Por respuesta Robert continuó inclinado sobre ella, acariciando con los labios el cuello de la dama mientras con dedos avezados deslizaba a un lado la fina gasa del camisón hasta permitir tener al descubierto el redondeado hombro y gran parte del escote. De este modo sus labios se permitieron traspasar fronteras y saborear una parcela más amplia de la anatomía de su esposa.

—Siempre tengo hambre de ti, mi amor, y ahora quiero el postre. —Inclinándose desde atrás un poco más, besó la clavícula y el nacimiento de un seno.

Ella gimió su placer sintiendo que se deshacía entre sus brazos mientras el coronel reseguía con una mano la curvatura de su espalda por encima de la fina gasa velada y con la otra se deleitaba en el erguido pecho femenino.

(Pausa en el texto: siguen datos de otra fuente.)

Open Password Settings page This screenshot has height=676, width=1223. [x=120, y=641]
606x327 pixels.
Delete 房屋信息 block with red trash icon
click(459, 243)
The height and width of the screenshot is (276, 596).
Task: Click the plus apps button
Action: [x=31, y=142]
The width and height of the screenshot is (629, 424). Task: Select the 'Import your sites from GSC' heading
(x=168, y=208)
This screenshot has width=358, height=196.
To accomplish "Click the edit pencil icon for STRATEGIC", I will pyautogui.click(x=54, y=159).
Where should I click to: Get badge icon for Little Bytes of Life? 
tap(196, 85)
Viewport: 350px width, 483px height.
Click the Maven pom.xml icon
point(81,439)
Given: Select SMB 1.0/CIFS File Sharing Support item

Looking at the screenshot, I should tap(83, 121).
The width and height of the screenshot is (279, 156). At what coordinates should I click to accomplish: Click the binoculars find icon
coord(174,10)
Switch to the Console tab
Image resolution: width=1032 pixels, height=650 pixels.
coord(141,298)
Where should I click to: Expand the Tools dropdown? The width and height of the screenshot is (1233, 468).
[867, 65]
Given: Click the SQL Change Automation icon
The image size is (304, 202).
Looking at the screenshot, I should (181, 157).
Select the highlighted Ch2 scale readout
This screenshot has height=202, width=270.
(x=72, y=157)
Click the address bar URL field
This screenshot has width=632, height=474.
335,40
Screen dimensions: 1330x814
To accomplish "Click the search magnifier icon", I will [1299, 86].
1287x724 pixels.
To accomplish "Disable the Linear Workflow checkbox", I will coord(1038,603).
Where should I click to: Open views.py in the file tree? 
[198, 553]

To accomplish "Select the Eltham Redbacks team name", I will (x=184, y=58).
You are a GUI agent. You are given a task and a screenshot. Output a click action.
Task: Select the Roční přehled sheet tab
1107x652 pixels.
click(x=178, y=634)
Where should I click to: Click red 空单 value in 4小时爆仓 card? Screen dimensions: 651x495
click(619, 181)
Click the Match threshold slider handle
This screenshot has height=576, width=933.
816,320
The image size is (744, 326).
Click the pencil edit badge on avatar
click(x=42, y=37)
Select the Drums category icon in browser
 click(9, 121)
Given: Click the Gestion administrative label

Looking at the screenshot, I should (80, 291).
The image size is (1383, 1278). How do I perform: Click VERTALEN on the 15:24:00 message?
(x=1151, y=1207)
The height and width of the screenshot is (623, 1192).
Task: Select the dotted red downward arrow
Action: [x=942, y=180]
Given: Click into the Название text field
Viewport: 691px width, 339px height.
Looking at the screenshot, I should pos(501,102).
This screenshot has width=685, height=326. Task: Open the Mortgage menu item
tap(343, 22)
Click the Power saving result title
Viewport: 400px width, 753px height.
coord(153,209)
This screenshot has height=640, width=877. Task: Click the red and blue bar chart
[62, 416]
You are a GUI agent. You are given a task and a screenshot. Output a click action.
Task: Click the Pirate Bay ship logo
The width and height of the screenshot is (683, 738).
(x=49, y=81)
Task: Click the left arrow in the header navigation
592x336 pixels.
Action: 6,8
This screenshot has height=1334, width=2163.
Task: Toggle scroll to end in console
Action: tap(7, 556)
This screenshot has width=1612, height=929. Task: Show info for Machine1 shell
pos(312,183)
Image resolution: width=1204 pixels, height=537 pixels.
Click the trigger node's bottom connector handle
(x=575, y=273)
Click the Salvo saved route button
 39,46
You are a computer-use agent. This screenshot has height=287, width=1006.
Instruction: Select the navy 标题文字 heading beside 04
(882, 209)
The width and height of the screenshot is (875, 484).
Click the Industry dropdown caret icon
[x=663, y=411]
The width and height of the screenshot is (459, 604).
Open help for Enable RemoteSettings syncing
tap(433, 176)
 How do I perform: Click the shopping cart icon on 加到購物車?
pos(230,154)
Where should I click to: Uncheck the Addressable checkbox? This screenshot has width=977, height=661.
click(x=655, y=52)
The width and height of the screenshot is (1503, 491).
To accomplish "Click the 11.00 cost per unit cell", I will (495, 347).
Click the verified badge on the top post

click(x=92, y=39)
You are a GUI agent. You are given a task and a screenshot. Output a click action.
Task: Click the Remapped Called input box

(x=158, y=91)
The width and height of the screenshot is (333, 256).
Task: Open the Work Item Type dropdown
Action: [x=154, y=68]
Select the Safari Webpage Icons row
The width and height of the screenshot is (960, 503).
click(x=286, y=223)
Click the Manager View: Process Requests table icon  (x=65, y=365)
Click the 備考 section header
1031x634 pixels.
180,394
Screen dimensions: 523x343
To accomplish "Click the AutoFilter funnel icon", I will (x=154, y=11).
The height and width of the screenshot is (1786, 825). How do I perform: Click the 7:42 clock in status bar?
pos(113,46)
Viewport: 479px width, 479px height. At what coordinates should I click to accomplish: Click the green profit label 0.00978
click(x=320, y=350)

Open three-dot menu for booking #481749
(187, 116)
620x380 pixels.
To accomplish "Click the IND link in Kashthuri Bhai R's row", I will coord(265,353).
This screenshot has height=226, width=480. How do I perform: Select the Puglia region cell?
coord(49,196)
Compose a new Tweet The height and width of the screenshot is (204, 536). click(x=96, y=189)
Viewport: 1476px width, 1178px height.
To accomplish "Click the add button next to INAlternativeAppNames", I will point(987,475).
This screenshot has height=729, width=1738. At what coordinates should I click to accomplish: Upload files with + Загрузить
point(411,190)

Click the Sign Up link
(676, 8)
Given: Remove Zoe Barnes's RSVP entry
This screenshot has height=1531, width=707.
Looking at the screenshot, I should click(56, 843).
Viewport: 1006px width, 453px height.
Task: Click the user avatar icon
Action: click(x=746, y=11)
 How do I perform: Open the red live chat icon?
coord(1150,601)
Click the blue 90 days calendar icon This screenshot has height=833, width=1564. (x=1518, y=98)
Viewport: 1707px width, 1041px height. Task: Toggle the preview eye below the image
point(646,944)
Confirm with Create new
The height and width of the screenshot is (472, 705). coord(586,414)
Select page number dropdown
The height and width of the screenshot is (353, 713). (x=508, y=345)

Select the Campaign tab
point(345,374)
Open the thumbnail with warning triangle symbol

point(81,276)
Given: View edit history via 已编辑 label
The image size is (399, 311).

—Me parece justo, coronel —jadeó trémula—, no queremos que un hombre como usted vea truncado su apetito sin necesidad; pero antes debe concederme un minuto: necesito terminar con esto.

Robert separó por un segundo los labios del dulce néctar que le estaba siendo dispensado y alzó la mirada para observar las múltiples cuartillas y los lacres que se desperdigaban sobre el escritorio.